▶ **Exercise requirements**: Print each line once more, unchanged, from the line holding "企业文化 (1311, 65)" to the end of the listing below.
/---
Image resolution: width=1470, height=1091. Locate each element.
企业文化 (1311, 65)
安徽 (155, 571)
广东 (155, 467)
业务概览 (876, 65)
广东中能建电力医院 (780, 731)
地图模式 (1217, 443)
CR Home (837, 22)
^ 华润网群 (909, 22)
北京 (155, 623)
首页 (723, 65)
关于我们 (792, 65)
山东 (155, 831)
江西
\---
▶ **Result below**:
企业文化 (1311, 65)
安徽 (155, 571)
广东 (155, 467)
业务概览 (876, 65)
广东中能建电力医院 (780, 731)
地图模式 (1217, 443)
CR Home (837, 22)
^ 华润网群 (909, 22)
北京 (155, 623)
首页 (723, 65)
关于我们 (792, 65)
山东 (155, 831)
江西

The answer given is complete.